Wednesday, February 27, 2008

run, melissa, run

The workouts are certainly getting easier, the "morning after ouchies", not so ouchie anymore. Now I would like to find some good, safe places to jog. There does not seem to be any tracks within walking distance and the sidewalks/roads are not the best. I suppose I can drive somewhere, but I do love the convenience of stepping out my front door and beginning my workout immediately. I would also like to find a 10k on LI to use as motivation. Back in Colorado I was training myself for the Bolder Boulder, but became really sick a month before it and had to stop running. Prior to that, I was amazed at how my body adapted to training and how much I actually enjoyed running. I have that itch again, to run. There is some sense of accomplishment with increased distances run and a means to clear my and ground myself mind while doing it.

Tuesday, February 26, 2008

happy birthday, mommola pastramola

She's just like a mom....only smaller!
(Seriously, don't know how I came from her. Good thing I wasn't a big baby!)
And it's her birthday!!!!
Woot Woot! When I was young, every year she told me that she was turning 23.
After, oh say, the fourth year, I caught on.
And I cried and cried.
Not because she wasn't 23,
but because she lied to me!
(I can't believe my mother lied to me!!!! waaaaaa!
I think I may have aged her a lot that year.)
Then I accepted it and happily became older than her
on my 24th birthday.
HAPPY 23RD BIRTHDAY, MOM!
You don't look a day over 22!

Monday, February 25, 2008

no suntan here


us_angle_2
Originally uploaded by misslissa13
It was a beautiful day to be hiking on the beach. We bundled up in many layers, only to find that it was not cold and windy. The sky was blue, the sun was shining and the sound of the waves were relaxing. We hiked for an hour, trudging through the soft sand and finding amusement in the swift legs of the piping plovers. This is how I enjoy the beach, not by slathering myself with oil and cooking myself on a beach towel. Where's the fun in that? I would rather move my body, enjoy the sights and collect some interesting shells, stones and beach glass. Ah, the clean smell of the ocean air on a crisp February day. This is living.

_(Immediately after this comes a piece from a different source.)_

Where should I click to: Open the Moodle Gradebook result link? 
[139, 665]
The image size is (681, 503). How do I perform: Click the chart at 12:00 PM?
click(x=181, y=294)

shuffled off this mortal coil

Friday night, feeling extremely agitated,
I went to bed at 8:21
Woke up at 7:00 the next morning

Turns out, that same Friday night
My neighbor died of a heart attack

Didn't know her much
Moved in here in November
Polite hellos and nice to meet you
Were the only exchanges

She seemed nice
Was a home health aide
and smoked incessantly
Her nephew had just temporarily moved in after being kicked out by his girlfriend
That is all I knew

Sometimes it is difficult to understand the energy you are feeling, especially agitation, when you are unaware of what it happening right next door. Now that I know, it doesn't necessarily make experiencing the energy any easier, but at least I understand.

The rest of the weekend was positive; Worked out on Saturday, went for a walk on the beach Sunday morning and had dinner with family for a "Happy two days before your birthday, mom" party. (Tuesday, she turns 23 again.)

Now, to start a new week and see what transpires. I hope my neighbor's family heals quickly. I hope to enjoy nature more. I hope to treat my body in ways that makes it happy and healthy. I hope to spend more time with family and friends. I hope to learn some more wisdom from my mother. I hope for calm and joy and feeling grounded, for everyone.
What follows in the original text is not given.